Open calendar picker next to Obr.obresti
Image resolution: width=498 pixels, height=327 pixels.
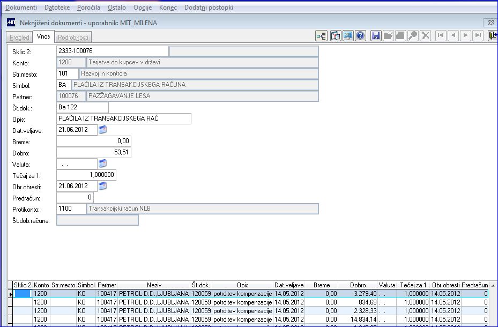point(103,186)
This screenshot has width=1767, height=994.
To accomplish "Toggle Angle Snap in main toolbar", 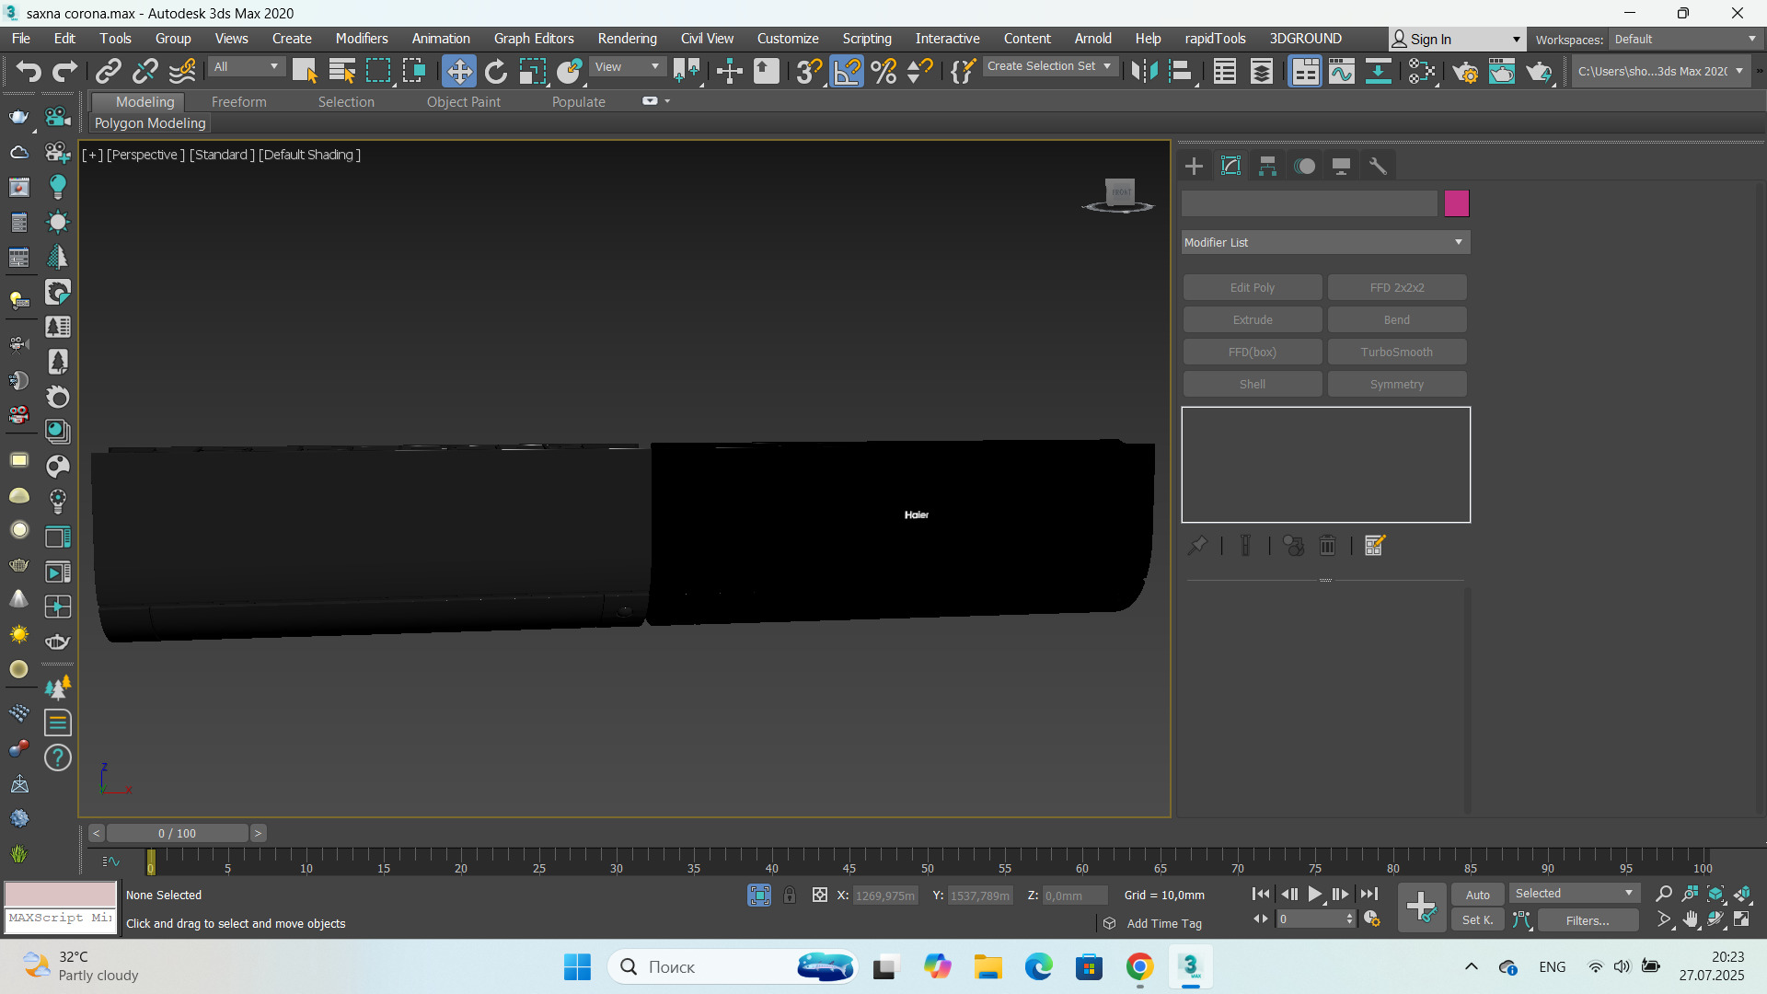I will [847, 71].
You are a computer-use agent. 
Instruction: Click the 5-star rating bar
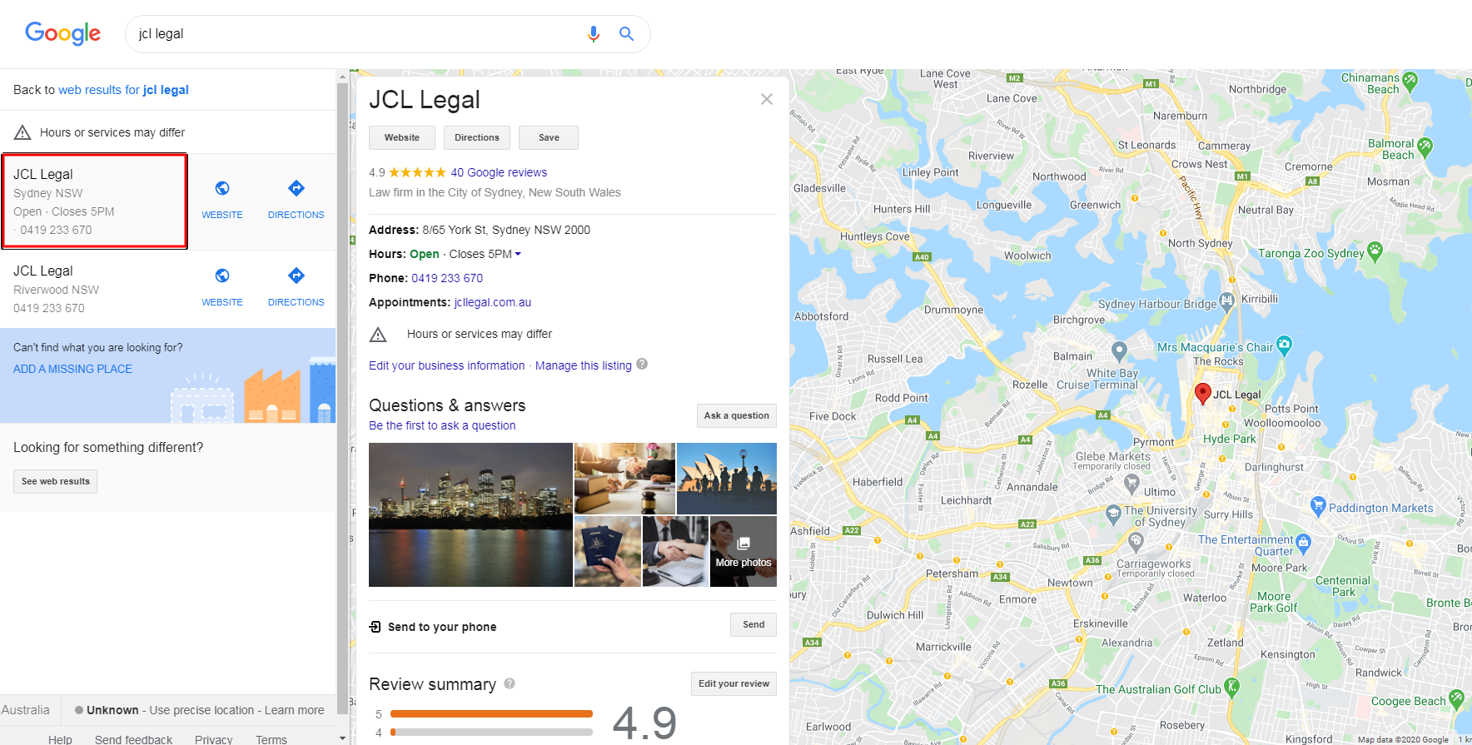491,713
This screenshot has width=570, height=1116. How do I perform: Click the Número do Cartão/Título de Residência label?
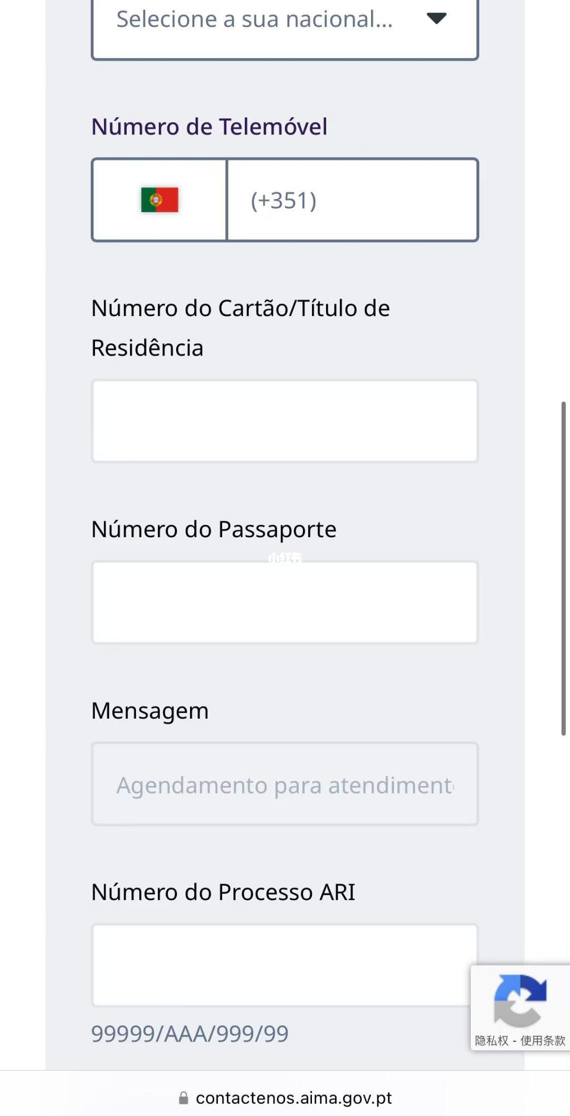point(241,328)
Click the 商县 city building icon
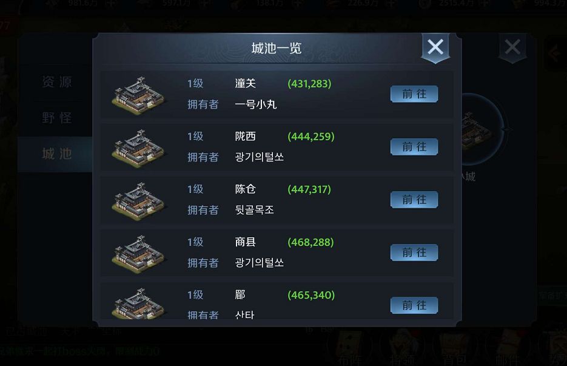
────────────────
REQUISITOS DA TAREFA: Formate como tabela Markdown o trecho que vai da linha que contém "This screenshot has width=570, height=1116." até o fim das linhas, com as colunas Nº e Texto e sem linhas em branco. Deixe as imagens de fora da resposta.

RESPOSTA ESCRITA:
| Nº | Texto |
|---|---|
| 1 | This screenshot has width=570, height=1116. How do I perform: Click the Número do Cartão/Título de Residência label? |
| 2 | point(241,328) |
| 3 | Click the 商县 city building icon |